How does this beer taste? You say mango, I say fried onions
Savoury flavours are present in some hoppy beers but are perceived differently from person to person
A cooked onion flavour in beer can occur as a result of using particular hops. Photograph: iStockphoto/Getty/
Onions and garlic are not exactly flavours you’d expect when bringing a glass of beer to your lips. They may work well alongside each other – like a curry with a good IPA – but together they can make for a rather disorientating drinking experience. This savoury element is common enough, however, in hoppy craft offerings these days – sometimes just as a passing hint, like the distant whiff of frying, but at other times intense and a bit sweaty, like armpits and garlic mixed together.
Not so pleasant, you might think. Well, not for everybody. Interestingly, some people perceive this flavour only slightly or not at all, or as tropical fruit or mango, for example. And sometimes it is only when the flavour is pointed out or suggested that the drinker will recognise it (and then maybe start to dislike it).
Cooked onion is part of the normal profile of some beers. At higher levels, however, it can be regarded as an off-note or sulphurous.

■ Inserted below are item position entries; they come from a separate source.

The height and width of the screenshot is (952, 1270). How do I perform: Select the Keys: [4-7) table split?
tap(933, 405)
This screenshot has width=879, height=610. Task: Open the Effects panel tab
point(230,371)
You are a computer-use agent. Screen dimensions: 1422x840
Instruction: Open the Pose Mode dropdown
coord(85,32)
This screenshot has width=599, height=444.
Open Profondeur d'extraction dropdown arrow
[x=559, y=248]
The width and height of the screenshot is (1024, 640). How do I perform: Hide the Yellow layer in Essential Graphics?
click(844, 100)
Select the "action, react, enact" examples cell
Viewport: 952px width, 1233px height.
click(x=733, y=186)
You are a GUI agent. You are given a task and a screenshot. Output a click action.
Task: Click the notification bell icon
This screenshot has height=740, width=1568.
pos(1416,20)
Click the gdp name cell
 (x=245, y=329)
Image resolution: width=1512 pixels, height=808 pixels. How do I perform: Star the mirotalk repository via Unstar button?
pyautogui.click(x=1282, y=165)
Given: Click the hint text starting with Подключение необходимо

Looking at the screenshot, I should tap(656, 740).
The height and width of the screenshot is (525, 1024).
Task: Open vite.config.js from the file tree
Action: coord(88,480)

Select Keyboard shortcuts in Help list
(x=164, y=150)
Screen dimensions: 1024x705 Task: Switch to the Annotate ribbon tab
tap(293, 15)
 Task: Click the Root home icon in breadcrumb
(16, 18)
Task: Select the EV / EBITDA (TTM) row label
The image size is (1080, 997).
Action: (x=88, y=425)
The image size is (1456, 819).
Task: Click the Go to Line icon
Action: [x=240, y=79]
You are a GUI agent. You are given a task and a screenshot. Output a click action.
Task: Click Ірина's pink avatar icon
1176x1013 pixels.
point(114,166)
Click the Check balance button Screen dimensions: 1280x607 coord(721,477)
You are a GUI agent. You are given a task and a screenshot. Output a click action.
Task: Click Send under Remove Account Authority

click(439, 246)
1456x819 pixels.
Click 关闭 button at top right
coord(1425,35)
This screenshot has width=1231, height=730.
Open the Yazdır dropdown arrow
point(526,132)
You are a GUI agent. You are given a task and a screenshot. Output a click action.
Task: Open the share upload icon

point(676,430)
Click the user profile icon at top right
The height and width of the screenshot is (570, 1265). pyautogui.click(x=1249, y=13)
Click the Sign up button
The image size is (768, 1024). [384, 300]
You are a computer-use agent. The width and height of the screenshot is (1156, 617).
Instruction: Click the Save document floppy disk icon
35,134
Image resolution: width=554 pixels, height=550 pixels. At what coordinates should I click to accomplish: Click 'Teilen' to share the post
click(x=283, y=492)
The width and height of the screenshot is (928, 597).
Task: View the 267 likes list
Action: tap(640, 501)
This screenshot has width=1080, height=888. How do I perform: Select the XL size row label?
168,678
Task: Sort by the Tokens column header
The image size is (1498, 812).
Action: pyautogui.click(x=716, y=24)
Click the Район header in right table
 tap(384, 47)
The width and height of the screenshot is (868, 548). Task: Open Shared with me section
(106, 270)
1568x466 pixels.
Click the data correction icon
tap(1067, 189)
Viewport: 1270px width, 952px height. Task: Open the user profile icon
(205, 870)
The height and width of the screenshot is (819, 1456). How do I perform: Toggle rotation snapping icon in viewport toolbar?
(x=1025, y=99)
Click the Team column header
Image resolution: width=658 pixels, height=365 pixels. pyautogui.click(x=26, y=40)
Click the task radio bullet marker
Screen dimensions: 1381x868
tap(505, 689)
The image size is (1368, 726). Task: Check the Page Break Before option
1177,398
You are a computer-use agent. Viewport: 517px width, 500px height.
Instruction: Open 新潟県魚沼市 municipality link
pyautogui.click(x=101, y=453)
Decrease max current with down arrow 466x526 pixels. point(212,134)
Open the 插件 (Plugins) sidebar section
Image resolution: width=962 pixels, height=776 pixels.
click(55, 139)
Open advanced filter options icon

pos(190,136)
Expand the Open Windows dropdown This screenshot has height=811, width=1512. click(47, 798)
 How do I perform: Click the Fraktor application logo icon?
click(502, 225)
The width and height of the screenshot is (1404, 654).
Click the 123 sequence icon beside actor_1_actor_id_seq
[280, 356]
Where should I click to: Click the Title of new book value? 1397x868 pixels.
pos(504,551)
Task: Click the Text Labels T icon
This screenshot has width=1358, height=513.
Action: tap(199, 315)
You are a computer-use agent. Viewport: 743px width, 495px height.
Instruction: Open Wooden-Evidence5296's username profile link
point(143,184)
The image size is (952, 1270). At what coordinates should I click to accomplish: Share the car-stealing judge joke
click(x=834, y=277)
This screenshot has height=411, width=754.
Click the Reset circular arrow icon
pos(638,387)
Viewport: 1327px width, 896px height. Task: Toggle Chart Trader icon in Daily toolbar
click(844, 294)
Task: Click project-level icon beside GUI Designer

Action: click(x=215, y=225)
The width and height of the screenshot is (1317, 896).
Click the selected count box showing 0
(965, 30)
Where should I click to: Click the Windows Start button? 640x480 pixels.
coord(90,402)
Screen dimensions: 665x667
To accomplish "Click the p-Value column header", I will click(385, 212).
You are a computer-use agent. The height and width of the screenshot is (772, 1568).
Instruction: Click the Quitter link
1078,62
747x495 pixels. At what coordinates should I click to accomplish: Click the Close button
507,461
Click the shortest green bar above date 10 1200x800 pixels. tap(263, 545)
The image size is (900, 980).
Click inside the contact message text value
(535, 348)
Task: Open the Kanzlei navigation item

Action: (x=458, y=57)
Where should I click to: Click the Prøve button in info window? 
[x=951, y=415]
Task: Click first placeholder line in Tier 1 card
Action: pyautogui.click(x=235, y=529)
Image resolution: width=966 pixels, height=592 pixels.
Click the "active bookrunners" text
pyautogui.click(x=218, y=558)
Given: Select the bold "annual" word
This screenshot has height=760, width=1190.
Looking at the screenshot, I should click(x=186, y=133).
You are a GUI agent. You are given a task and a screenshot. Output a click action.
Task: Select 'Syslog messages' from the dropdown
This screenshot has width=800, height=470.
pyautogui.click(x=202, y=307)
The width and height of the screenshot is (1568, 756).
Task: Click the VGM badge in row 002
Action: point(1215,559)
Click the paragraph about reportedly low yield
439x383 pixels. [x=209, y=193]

It can occur as a result of using particular hops – such as Simcoe and Mosaic, the hop darlings of the craft beer world – in big quantities, and sometimes without the correct balance and thought. These American variety hops have been particularly popular over the past few years and have been added in abundance to big, hoppy beers. Depending on the way you see – or taste – it, the rise of sweaty onion beers is one of the downsides of craft brewers’ blinding love of hops over all else.
Women, in general, detect odours at lower concentrations and are more likely to rate them as unpleasant or intense. So if you’re sitting down for a beer at the end of a rather long January, and enjoying its delicious pineapple or papaya flavour, but your date thinks it tastes like onion armpits – well, that’s okay. You’re both right.